En marge des spectacles, saluons une fois de plus le souci pédagogique du festival, chaque année plus soutenu, avec "Mamzelle Flamenka" de Chely "La Torito" en tournée dans les écoles maternelles, le spectacle pour enfants "Flamenco Land" de Laura Vital, et le désormais rituel cycle de conférences, cette année centrée sur la guitare flamenca (avec, entre autres, "La performance flamenca selon Pedro Bacán", brillamment analysée par Corinne Savy, et illustrée musicalement par Marí Peña et Antonio Moya ; et "Une histoire de la guitare flamenca", contée avec humour par José Manuel Gamboa, son savoir encyclopédique... et les six cordes de sa guitare).

Enfin, l’ environnement plastique et filmique de la programmation nous a comme chaque année proposé son lot de découvertes mémorables :

_ les expositions : "Balada flamenca", photographies de Jean-Louis Duzert ; "Regards croisés sur le flamenco", dessins d’ Eddie Pons ; photographies de Luis Castilla, Gonzalo Conradi et Marie Julliard (projection sur la façade de la Maison Carrée)

_ les projections de films et documentaires : "Flamenco, flamenco", de Carlos Saura ; "El cante bueno duele. Hommage à Moraíto", de Martijn ven Beenene et Ernestina van de Noort ; "Vengo", de Tony Gatlif ; et "Rito : momentos del corazón" - extraits de la série télévisée "Rito y geografía del cante flamenco", remarquablement choisis et commentés par José María Velázquez Gaztelu.

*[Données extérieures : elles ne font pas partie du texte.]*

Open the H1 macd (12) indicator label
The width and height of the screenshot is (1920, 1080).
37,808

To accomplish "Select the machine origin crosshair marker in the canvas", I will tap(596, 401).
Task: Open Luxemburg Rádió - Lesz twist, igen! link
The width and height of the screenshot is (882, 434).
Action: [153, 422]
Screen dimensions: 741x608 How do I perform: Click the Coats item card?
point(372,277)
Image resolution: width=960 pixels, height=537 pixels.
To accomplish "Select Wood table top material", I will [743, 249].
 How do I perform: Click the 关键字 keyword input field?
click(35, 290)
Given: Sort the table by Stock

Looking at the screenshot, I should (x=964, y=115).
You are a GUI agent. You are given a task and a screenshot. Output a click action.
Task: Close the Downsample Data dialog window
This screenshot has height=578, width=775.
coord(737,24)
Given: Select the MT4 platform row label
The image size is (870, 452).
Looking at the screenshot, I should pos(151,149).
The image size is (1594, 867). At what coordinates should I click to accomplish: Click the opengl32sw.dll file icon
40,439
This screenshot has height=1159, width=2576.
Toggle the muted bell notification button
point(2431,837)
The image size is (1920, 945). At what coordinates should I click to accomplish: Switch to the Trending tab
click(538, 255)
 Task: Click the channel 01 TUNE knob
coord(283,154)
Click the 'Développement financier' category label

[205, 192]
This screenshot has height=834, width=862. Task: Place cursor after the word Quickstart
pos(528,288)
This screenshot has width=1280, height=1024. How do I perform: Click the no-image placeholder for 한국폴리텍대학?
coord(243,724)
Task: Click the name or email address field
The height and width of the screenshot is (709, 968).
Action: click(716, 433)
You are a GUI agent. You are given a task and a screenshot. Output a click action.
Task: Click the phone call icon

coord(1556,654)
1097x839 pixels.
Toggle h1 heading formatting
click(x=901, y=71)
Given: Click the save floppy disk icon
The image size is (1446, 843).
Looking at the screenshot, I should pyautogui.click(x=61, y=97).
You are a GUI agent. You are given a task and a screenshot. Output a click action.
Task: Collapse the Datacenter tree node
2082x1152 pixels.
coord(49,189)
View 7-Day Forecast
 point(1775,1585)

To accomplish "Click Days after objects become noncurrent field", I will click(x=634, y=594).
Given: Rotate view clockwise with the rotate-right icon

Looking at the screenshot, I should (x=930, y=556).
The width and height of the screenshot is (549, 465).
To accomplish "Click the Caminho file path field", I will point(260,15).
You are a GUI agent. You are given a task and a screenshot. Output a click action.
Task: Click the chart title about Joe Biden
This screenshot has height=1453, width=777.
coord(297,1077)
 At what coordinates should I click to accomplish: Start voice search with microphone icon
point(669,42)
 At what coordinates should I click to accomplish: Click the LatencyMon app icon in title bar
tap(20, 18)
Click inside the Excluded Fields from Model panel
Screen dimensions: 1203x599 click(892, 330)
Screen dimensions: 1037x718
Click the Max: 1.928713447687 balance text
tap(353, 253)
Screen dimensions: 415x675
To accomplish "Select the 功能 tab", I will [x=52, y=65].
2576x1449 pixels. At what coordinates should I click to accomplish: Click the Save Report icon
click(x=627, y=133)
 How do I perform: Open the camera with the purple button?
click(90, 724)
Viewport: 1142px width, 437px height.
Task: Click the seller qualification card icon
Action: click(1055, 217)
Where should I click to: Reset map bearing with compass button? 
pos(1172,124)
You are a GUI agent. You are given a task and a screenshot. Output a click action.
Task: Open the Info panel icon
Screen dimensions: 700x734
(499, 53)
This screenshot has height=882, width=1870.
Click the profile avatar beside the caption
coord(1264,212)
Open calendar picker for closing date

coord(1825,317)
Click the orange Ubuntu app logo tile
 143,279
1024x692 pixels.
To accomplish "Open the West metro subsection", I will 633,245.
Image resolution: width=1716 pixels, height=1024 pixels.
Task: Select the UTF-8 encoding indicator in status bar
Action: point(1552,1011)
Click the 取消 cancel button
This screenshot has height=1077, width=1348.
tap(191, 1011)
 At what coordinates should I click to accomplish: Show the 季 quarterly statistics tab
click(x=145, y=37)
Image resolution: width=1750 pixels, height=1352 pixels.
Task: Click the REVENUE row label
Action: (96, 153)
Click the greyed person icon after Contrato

Comme chaque année, nous tenons à remercier Patrick Bellito, François Noël, Isabel Bohollo, Houria Marguerite, Antoine Chosson, Elsa Ossart, Elyse-Marie Cabasson et toute l’ équipe du festival pour leur disponibilité et leur gentillesse inépuisables. Nous commençons à nous sentir de la famille..., ce qui ne relativise en rien l’ indépendance des commentaires et critiques précédentes.